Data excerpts
+++
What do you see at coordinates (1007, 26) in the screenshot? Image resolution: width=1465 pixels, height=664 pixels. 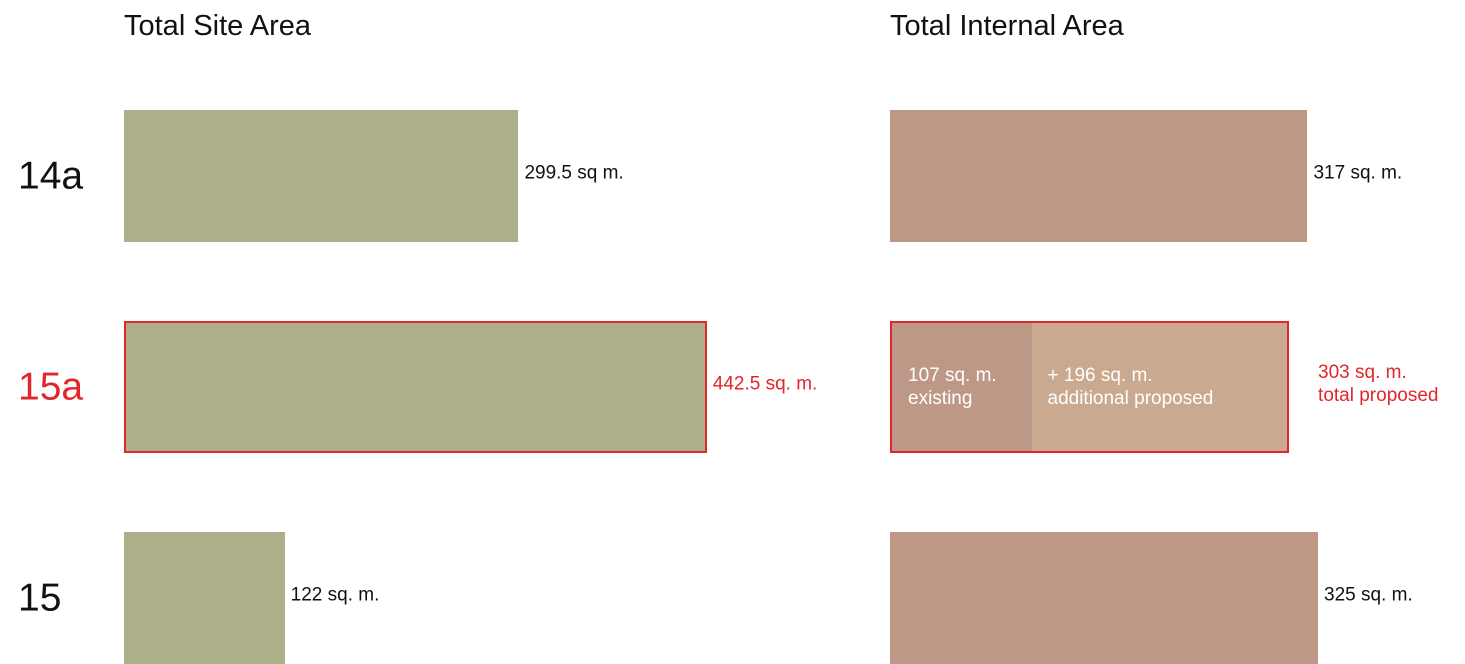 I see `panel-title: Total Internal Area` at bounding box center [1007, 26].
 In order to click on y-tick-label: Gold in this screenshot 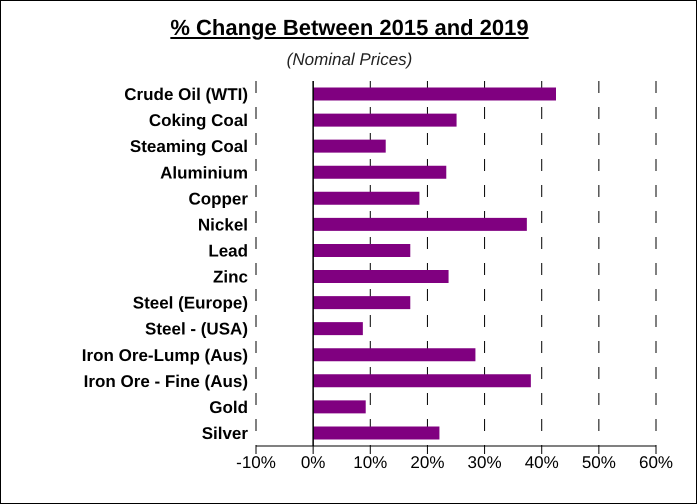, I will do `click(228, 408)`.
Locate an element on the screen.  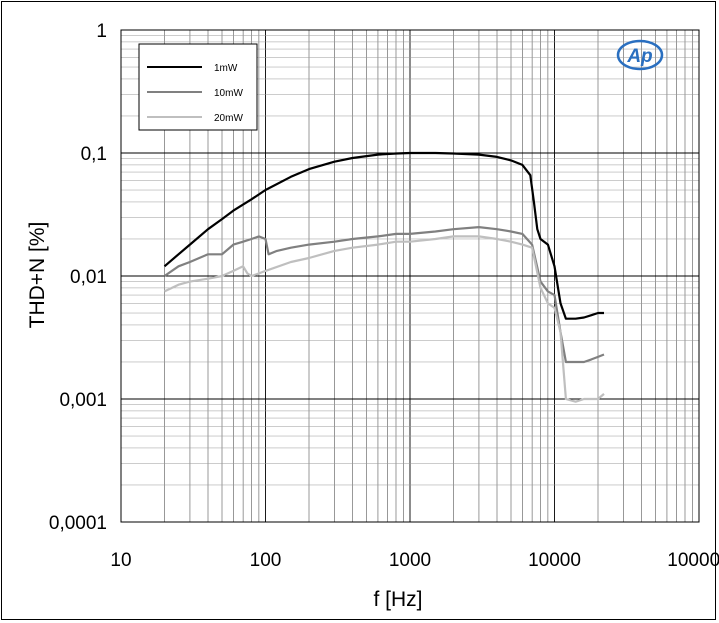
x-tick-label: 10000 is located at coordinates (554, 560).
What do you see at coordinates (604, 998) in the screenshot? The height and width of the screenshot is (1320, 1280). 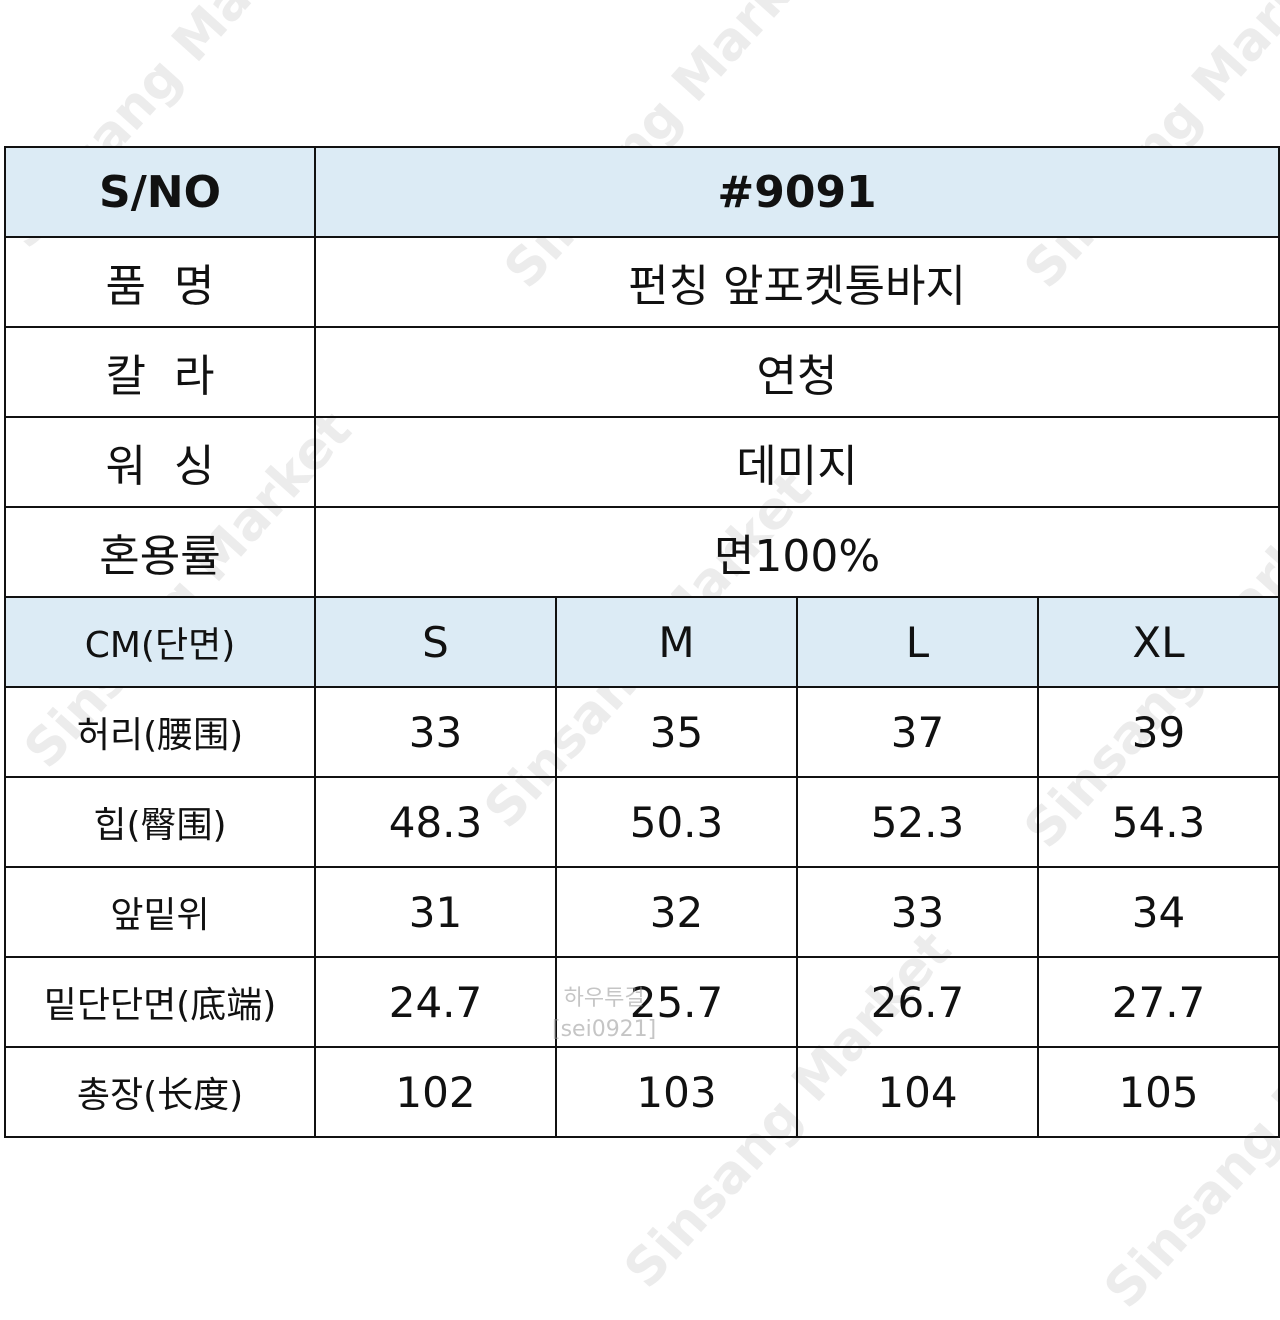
+++
» **BRIEF**:
Reproduce verbatim every line of the data from the line containing "Locate an element on the screen." through the final line, inclusive. Omit the pictures.

» **REPLY**:
Locate an element on the screen.  
x-tick-label: 10000 is located at coordinates (554, 560).
What do you see at coordinates (604, 998) in the screenshot? The height and width of the screenshot is (1320, 1280). 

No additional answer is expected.